Tipp: Forum für Mieter: mietrecht-hilfe.de/mietrecht-forum/

Dies ist keine Rechtsberatung, sondern nur meine persönliche Meinung und Kenntnis.

Eine mündliche Kündigung ist nicht wirksam, also besteht auch kein Anspruch auf Schadenersatz.

Also erst einmal gibt es bislang keine Kuendigung.
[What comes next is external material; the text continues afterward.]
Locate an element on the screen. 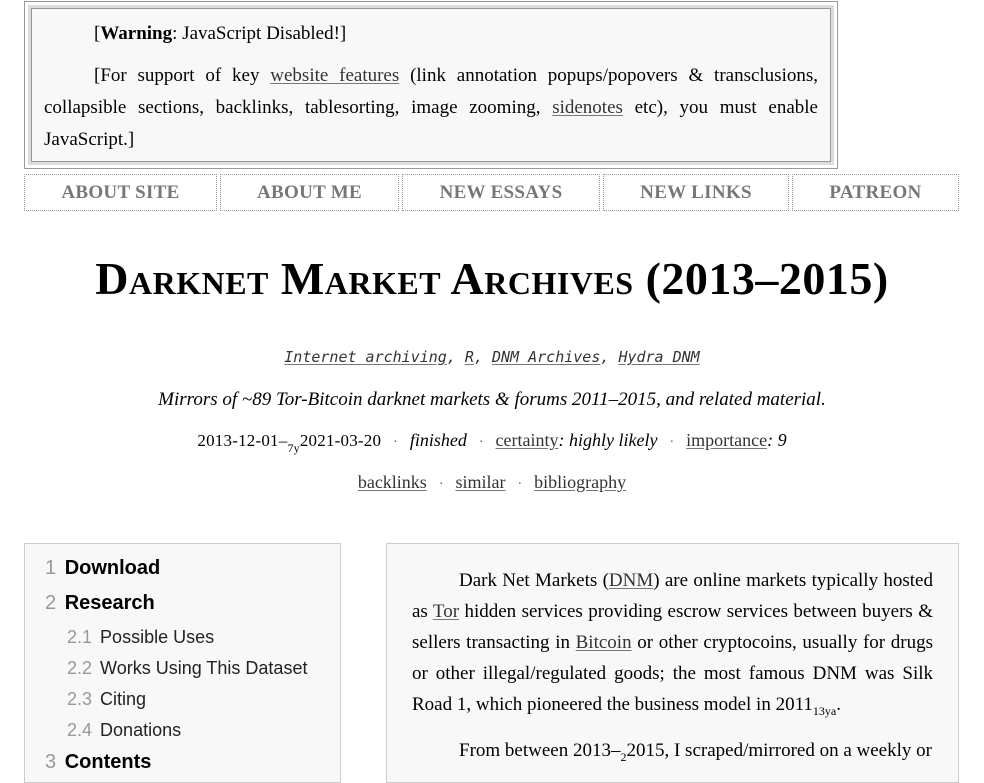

Wie bereits mehrfach korrekt geschrieben wurde, muss eine Mietvertragskuendigung IMMER schriftlich erfolgen. Dies ist bislang nicht geschehen und somit gibt es bislang auch keine Kuendigung.

Das ganze Theater mit der Mieterin unter dir spielt hier keine Rolle. Es geht um euren Mietvertrag und nicht um den irgendeines anderen Mieters.

Kommt irgendwann doch noch eine schriftliche Kuendigung, kann man dann weitersehen (ob berechtigt oder nicht). Vorher gibt es keinen Grund, sich mit der Sache ueberhaupt auseinander zu setzen.

Behalte aber unbedingt im Auge, dass das Mietverhaeltnis bislang nicht gekuendigt wurde! Wenn du dennoch raus willst, musst du - so lange dir keine schriftliche Kuendigung des Vermieters vorliegt - erst einmal selbst ordentlich und mit Fristeinhaltung kuendigen.